Dylan Dog 244 – Marty (Sergio Bonelli Editore, brossurato, 96 pagine in b/n, € 2,50) testi di Tiziano Sclavi e Cristina Neri, disegni di Giampiero Casertano

Con il terzo albo di Tiziano Sclavi (di ritorno sull’Indagatore dell’Incubo dopo cinque anni di assenza), si conclude per Dylan Dog il 2006, ovvero l’anno delle celebrazioni per il ventennale. Un ritorno, quello di Sclavi, con un trittico di storie che ha richiamato l’attenzione dei lettori verso la testata, ma che ha sicuramente diviso i fan: chi da un lato ha inneggiato al ritorno del “boss” e chi, invece, è rimasto deluso a causa delle alte aspettative che nutriva.

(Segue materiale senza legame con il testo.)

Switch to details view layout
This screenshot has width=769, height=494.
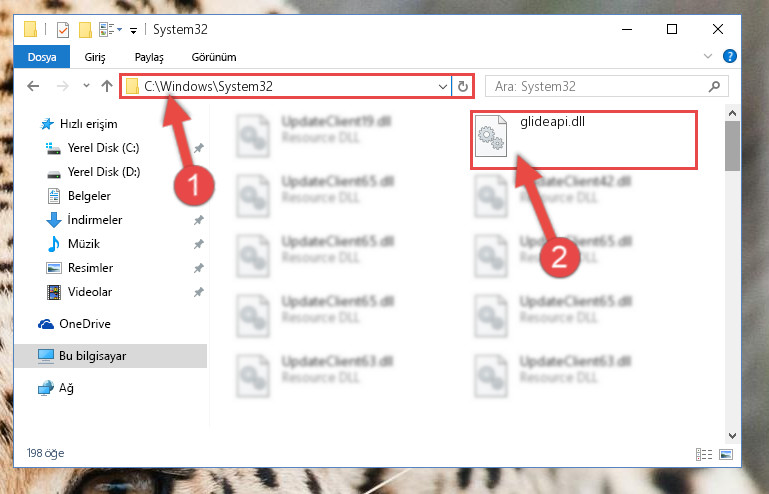(x=704, y=454)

E’ innegabile: lo Sclavi di queste ultime storie non è l’autore brillante che abbiamo apprezzato in passato. In un certo senso, Ucronia, L’assassino è tra noi e Marty, rappresentano una sorta di “best of” dei vecchi tempi. Ma un po’ come accade ai quei vecchi gruppi musicali che tentano un ritorno alle origini, mescolando melodie già note, in memoria dei tempi andati, il risultato è deludente se non accompagnato da quel pizzico di genialità e innovazione che ha portato i classici a essere tali.

Nessuna delle tre storie riesce, dunque, a brillare di luce propria, ma vivono di luce riflessa come pianeti senza più vita. Indubbiamente Marty è una buona lettura, meglio della precedente L’assassino è tra noi, e forse un po’ meno di Ucronia, ma questa storia di un “vecchietto solo” che, “solo fra tanti”, dimostra come la mostruosità è amalgamata alla normalità, non convince. Tematiche simili sono già state trattate da Sclavi in passato (e anche in maniera più brillante), dimostrando come l’autore oggi non riesca a essere più in sintonia con il suo personaggio. E così ecco una storia che si trascina stanca verso la fine, accompagnata da caratterizzazioni poco azzeccate.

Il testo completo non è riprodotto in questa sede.